The task
Please copy out the lines below, without any changes, from the one containing "This screenshot has width=1490, height=1992." through the one containing "should pyautogui.click(x=110, y=518).", both included.

....

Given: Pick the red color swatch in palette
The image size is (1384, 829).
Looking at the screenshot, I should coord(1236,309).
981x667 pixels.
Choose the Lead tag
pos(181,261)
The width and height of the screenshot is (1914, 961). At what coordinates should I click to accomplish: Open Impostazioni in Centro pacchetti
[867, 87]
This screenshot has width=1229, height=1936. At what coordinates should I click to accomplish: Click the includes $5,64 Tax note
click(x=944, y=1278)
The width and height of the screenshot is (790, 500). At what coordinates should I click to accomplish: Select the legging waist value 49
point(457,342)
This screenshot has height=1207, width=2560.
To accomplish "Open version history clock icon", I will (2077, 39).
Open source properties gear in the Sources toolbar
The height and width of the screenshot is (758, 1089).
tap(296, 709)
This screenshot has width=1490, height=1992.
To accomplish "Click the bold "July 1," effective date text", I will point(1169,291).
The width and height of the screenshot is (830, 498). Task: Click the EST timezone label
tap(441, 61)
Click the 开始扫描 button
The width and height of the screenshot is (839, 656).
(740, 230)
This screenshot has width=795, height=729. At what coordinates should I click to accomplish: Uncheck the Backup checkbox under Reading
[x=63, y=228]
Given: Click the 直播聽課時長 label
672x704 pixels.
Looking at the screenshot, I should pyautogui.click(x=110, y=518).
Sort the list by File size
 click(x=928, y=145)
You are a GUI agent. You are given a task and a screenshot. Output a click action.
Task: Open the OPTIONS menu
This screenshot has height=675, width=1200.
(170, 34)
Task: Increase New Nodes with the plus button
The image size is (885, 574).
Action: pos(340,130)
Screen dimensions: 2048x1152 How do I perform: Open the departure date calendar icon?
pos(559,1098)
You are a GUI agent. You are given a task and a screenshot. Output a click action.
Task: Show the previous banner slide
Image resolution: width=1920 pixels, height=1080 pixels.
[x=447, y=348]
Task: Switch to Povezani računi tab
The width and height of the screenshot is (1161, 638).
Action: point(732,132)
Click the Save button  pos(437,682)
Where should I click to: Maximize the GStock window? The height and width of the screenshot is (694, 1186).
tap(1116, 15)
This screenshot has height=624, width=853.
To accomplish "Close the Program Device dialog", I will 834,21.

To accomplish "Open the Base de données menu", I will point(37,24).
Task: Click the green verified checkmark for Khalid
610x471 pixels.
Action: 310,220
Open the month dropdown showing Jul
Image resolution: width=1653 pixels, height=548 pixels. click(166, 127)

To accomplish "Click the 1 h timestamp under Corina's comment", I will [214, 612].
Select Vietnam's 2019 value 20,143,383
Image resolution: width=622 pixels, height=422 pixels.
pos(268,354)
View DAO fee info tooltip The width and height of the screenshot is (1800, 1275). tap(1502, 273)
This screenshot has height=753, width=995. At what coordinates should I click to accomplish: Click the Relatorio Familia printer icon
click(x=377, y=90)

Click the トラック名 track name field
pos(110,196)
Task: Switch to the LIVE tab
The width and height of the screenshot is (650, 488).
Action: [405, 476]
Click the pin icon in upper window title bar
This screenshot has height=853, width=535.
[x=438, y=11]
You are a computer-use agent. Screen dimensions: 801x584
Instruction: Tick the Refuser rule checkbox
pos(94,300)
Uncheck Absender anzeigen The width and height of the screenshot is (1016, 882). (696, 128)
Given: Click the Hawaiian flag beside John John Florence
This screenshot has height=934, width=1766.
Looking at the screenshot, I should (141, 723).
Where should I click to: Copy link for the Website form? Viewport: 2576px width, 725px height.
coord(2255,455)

....

Full solution
This screenshot has width=1490, height=1992.
To accomplish "Click the bold "July 1," effective date text", I will point(1169,291).
The width and height of the screenshot is (830, 498). Task: Click the EST timezone label
tap(441, 61)
Click the 开始扫描 button
The width and height of the screenshot is (839, 656).
(740, 230)
This screenshot has width=795, height=729. At what coordinates should I click to accomplish: Uncheck the Backup checkbox under Reading
[x=63, y=228]
Given: Click the 直播聽課時長 label
672x704 pixels.
Looking at the screenshot, I should pyautogui.click(x=110, y=518).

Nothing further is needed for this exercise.